§ **To be done**
Give everything from the start of the material down to the line containing "(x=8, y=65)" as a numbered list, with blank lines left out.

§ **Exercise data**

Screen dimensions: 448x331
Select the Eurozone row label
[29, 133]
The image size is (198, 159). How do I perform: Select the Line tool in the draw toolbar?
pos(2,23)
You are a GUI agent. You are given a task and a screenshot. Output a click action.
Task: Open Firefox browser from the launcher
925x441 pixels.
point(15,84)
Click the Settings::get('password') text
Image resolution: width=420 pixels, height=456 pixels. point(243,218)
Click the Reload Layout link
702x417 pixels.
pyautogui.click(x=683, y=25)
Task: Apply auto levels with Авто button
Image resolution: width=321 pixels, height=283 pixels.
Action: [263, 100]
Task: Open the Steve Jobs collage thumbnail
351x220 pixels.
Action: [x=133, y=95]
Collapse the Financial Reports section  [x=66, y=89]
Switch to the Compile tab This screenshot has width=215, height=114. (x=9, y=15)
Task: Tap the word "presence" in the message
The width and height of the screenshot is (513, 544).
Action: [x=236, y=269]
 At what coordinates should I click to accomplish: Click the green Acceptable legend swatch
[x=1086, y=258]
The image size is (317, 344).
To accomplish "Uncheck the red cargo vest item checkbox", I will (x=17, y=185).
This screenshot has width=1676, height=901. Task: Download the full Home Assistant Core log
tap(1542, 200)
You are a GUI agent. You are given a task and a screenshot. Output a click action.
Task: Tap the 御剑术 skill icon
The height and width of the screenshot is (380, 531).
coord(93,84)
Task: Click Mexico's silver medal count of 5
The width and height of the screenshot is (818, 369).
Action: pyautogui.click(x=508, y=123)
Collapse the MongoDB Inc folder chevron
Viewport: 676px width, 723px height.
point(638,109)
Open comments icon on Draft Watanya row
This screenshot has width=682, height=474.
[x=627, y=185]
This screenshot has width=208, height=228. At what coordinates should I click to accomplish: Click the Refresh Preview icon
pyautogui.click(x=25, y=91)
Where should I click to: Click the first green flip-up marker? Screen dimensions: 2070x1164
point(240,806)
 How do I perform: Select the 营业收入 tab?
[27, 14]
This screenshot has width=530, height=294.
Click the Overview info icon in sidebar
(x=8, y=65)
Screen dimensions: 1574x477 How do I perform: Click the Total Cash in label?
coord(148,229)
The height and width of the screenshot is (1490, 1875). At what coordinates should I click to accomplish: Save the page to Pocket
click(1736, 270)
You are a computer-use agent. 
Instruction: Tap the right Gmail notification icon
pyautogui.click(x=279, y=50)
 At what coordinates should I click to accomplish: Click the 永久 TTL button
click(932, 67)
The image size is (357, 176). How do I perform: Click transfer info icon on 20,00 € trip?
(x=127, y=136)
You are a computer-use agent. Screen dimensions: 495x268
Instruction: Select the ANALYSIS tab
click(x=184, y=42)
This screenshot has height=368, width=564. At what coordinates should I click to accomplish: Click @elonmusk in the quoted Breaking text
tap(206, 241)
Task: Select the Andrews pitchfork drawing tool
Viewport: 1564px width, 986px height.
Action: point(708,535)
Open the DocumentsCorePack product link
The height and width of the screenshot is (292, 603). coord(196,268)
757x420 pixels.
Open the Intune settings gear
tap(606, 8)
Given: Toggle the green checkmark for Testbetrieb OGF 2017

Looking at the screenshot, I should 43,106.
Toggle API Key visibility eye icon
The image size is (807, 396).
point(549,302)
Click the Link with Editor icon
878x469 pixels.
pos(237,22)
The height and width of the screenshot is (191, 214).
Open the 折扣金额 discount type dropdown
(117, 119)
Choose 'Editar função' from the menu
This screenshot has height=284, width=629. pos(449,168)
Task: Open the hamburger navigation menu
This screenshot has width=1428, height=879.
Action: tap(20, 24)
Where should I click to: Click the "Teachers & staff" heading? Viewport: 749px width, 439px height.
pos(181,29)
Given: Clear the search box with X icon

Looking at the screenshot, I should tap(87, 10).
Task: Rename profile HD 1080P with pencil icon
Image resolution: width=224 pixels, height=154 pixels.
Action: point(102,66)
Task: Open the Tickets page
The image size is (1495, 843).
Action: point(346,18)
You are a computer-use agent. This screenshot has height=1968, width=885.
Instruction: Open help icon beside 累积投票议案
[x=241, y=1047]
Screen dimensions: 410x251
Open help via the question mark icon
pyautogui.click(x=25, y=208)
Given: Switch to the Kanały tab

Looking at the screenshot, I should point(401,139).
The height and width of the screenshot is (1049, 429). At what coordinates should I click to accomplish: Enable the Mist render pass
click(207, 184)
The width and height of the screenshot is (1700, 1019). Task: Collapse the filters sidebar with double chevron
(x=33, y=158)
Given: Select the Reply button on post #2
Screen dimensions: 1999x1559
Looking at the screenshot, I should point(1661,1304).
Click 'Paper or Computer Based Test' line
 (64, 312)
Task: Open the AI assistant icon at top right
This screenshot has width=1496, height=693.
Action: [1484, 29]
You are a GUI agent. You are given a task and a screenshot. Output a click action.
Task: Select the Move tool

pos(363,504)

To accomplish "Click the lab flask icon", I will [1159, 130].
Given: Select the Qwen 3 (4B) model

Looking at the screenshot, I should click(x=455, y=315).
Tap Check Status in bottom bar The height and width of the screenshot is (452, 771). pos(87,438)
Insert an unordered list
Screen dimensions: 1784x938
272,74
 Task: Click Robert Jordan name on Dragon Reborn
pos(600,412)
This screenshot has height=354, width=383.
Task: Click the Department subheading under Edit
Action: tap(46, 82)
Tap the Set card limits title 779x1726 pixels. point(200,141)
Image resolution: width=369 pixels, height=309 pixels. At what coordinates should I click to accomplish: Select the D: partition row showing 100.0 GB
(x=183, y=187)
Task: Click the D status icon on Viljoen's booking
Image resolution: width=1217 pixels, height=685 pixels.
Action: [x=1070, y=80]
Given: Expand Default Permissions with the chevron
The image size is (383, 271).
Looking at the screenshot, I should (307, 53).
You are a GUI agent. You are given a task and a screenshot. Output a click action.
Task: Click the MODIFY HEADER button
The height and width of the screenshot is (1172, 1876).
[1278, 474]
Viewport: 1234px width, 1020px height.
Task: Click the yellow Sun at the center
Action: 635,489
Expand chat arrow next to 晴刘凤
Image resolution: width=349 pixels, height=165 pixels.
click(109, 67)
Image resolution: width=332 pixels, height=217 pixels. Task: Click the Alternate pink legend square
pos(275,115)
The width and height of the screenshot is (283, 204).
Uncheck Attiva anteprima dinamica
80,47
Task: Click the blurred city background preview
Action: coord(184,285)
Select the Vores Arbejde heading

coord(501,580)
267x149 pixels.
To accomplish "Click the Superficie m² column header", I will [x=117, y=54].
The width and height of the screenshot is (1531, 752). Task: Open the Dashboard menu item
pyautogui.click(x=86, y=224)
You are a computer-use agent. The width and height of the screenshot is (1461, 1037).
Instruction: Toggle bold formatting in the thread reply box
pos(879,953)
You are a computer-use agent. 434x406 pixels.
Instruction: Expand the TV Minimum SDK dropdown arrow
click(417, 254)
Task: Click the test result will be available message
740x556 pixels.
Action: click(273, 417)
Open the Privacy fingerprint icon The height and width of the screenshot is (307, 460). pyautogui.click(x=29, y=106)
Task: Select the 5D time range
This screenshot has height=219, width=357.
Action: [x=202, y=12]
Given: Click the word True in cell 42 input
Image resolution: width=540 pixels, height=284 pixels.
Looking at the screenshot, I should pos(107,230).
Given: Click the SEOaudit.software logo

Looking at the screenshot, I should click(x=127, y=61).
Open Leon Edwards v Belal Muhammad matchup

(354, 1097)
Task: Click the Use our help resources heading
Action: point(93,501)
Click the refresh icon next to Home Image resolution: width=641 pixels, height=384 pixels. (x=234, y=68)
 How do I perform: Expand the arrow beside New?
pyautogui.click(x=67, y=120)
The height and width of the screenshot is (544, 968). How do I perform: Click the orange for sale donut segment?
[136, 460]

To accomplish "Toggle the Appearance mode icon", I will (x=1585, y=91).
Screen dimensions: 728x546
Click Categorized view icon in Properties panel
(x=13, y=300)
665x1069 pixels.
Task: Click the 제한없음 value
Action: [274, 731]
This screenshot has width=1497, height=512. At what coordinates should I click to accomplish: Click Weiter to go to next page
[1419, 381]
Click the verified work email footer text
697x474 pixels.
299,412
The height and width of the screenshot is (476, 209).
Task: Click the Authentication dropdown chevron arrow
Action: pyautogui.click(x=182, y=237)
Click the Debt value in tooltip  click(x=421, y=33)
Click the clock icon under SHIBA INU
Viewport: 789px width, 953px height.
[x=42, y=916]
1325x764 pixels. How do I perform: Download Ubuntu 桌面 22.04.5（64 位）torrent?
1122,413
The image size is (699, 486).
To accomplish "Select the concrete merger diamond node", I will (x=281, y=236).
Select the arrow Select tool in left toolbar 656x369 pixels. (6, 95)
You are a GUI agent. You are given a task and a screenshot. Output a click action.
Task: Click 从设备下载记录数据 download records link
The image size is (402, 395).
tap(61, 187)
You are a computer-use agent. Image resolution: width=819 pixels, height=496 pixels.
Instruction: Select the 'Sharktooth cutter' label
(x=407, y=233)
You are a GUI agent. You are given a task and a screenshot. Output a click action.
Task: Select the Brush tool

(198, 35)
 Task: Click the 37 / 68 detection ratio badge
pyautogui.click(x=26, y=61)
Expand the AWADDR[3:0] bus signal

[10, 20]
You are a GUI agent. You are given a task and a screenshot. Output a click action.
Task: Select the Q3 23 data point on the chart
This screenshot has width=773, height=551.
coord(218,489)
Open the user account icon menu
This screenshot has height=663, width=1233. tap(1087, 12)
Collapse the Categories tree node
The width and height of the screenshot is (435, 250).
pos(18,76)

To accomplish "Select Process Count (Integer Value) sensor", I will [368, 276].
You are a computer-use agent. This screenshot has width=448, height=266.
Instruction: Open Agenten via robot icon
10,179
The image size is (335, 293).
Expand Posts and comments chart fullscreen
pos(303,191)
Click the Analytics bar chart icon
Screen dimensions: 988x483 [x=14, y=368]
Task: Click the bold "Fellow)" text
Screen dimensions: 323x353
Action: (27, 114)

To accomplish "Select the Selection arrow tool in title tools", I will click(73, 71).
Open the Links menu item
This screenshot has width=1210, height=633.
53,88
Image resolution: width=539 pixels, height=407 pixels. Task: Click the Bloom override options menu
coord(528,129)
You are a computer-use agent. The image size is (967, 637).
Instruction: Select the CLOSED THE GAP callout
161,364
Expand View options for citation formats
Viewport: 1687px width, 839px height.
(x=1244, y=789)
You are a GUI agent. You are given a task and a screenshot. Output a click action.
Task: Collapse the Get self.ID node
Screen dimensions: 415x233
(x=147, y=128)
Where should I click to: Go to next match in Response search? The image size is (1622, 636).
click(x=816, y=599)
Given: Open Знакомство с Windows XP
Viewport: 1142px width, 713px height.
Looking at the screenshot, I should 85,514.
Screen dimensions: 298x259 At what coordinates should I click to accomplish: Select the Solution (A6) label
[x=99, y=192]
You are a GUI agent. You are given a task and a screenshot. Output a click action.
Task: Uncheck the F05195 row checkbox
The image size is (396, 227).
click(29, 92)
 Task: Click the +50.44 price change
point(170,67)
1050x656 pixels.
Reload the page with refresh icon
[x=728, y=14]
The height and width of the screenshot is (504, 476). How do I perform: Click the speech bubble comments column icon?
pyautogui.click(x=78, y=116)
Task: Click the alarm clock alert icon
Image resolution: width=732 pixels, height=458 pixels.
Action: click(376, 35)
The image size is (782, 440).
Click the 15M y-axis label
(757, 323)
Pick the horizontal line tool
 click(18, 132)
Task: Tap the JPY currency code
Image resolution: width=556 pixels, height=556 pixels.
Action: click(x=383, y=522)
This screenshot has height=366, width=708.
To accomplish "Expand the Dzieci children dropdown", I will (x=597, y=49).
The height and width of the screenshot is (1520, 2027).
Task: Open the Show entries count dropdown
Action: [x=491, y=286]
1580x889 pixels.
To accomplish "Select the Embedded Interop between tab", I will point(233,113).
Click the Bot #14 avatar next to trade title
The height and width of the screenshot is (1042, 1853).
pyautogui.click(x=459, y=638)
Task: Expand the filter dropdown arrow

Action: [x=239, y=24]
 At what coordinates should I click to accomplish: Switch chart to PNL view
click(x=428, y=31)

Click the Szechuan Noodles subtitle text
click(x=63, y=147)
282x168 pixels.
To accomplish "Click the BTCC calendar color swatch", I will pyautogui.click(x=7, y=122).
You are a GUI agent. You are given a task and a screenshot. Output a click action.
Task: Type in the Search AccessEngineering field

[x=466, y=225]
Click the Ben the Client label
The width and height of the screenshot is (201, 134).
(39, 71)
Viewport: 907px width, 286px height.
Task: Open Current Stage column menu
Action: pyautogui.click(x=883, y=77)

§ **Full solution**
1. Screen dimensions: 448x331
2. Select the Eurozone row label
3. [29, 133]
4. The image size is (198, 159). How do I perform: Select the Line tool in the draw toolbar?
5. pos(2,23)
6. You are a GUI agent. You are given a task and a screenshot. Output a click action.
7. Task: Open Firefox browser from the launcher
8. 925x441 pixels.
9. point(15,84)
10. Click the Settings::get('password') text
11. Image resolution: width=420 pixels, height=456 pixels. point(243,218)
12. Click the Reload Layout link
13. 702x417 pixels.
14. pyautogui.click(x=683, y=25)
15. Task: Apply auto levels with Авто button
16. Image resolution: width=321 pixels, height=283 pixels.
17. Action: [263, 100]
18. Task: Open the Steve Jobs collage thumbnail
19. 351x220 pixels.
20. Action: [x=133, y=95]
21. Collapse the Financial Reports section  [x=66, y=89]
22. Switch to the Compile tab This screenshot has width=215, height=114. (x=9, y=15)
23. Task: Tap the word "presence" in the message
24. The width and height of the screenshot is (513, 544).
25. Action: [x=236, y=269]
26.  At what coordinates should I click to accomplish: Click the green Acceptable legend swatch
27. [x=1086, y=258]
28. The image size is (317, 344).
29. To accomplish "Uncheck the red cargo vest item checkbox", I will (x=17, y=185).
30. This screenshot has width=1676, height=901. Task: Download the full Home Assistant Core log
31. tap(1542, 200)
32. You are a GUI agent. You are given a task and a screenshot. Output a click action.
33. Task: Tap the 御剑术 skill icon
34. The height and width of the screenshot is (380, 531).
35. coord(93,84)
36. Task: Click Mexico's silver medal count of 5
37. The width and height of the screenshot is (818, 369).
38. Action: pyautogui.click(x=508, y=123)
39. Collapse the MongoDB Inc folder chevron
40. Viewport: 676px width, 723px height.
41. point(638,109)
42. Open comments icon on Draft Watanya row
43. This screenshot has width=682, height=474.
44. [x=627, y=185]
45. This screenshot has width=208, height=228. At what coordinates should I click to accomplish: Click the Refresh Preview icon
46. pyautogui.click(x=25, y=91)
47. Where should I click to: Click the first green flip-up marker? Screen dimensions: 2070x1164
48. point(240,806)
49.  How do I perform: Select the 营业收入 tab?
50. [27, 14]
51. This screenshot has width=530, height=294.
52. Click the Overview info icon in sidebar
53. (x=8, y=65)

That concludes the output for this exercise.